Un musicien pouvait alors voyager presque sans un sol, en prenant pour étapes les nombreuses maîtrises, où il était toujours sûr d’être hébergé, fêté et même payé si l’on mettait son talent à contribution, ce qui arrivait souvent ; car un chanteur étranger était accueilli dans une chapelle de cathédrale, comme l’est aujourd’hui un acteur en tournée dans un théâtre de province : cela s’appelait vicarier. Ces mœurs musicales sont aujourd’hui tout à fait inconnues ; mais il n’est pas mauvais que les musiciens se les rappellent de temps en temps, ne fût-ce que pour ne pas devenir trop fiers, et pour se souvenir qu’ils ne sont pas encore trop loin de leur bohème native.

DONNÉES FOURNIES:

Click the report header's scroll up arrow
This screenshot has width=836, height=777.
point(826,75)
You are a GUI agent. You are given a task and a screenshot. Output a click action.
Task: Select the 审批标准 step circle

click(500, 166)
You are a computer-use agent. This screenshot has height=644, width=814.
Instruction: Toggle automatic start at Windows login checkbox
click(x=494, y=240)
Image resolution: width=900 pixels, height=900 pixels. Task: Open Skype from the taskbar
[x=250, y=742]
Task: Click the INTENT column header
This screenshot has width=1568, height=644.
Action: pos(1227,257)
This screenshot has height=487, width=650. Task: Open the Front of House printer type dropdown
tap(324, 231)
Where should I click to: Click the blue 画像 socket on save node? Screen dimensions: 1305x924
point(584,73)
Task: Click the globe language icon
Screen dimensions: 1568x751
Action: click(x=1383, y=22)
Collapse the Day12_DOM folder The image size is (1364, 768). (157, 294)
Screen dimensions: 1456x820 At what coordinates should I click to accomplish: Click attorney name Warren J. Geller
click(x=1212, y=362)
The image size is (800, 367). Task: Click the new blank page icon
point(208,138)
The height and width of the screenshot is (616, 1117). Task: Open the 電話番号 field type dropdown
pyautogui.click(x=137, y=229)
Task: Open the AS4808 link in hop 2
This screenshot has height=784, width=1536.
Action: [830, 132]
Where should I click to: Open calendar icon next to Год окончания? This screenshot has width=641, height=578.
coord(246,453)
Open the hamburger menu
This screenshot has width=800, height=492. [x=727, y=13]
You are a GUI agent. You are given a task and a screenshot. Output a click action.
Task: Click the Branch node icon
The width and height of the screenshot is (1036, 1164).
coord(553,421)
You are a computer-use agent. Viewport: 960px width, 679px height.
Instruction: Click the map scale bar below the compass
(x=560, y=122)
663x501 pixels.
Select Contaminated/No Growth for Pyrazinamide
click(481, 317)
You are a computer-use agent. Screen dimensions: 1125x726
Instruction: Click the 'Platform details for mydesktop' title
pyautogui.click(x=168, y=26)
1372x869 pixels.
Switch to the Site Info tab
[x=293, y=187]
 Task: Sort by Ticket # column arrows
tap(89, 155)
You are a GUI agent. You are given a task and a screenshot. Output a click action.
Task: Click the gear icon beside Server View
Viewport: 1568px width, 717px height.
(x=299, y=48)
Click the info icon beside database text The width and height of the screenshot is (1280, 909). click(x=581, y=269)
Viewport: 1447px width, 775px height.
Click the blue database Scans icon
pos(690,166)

TRAVAIL À FAIRE:
Pouvez-vous retaper en entier, sans rien y changer, l'extrait sur les chanteurs qui allaient autrefois vicarier de maîtrise en maîtrise ?

RÉSULTAT ATTENDU:
Un musicien pouvait alors voyager presque sans un sol, en prenant pour étapes les nombreuses maîtrises, où il était toujours sûr d’être hébergé, fêté et même payé si l’on mettait son talent à contribution, ce qui arrivait souvent ; car un chanteur étranger était accueilli dans une chapelle de cathédrale, comme l’est aujourd’hui un acteur en tournée dans un théâtre de province : cela s’appelait vicarier. Ces mœurs musicales sont aujourd’hui tout à fait inconnues ; mais il n’est pas mauvais que les musiciens se les rappellent de temps en temps, ne fût-ce que pour ne pas devenir trop fiers, et pour se souvenir qu’ils ne sont pas encore trop loin de leur bohème native.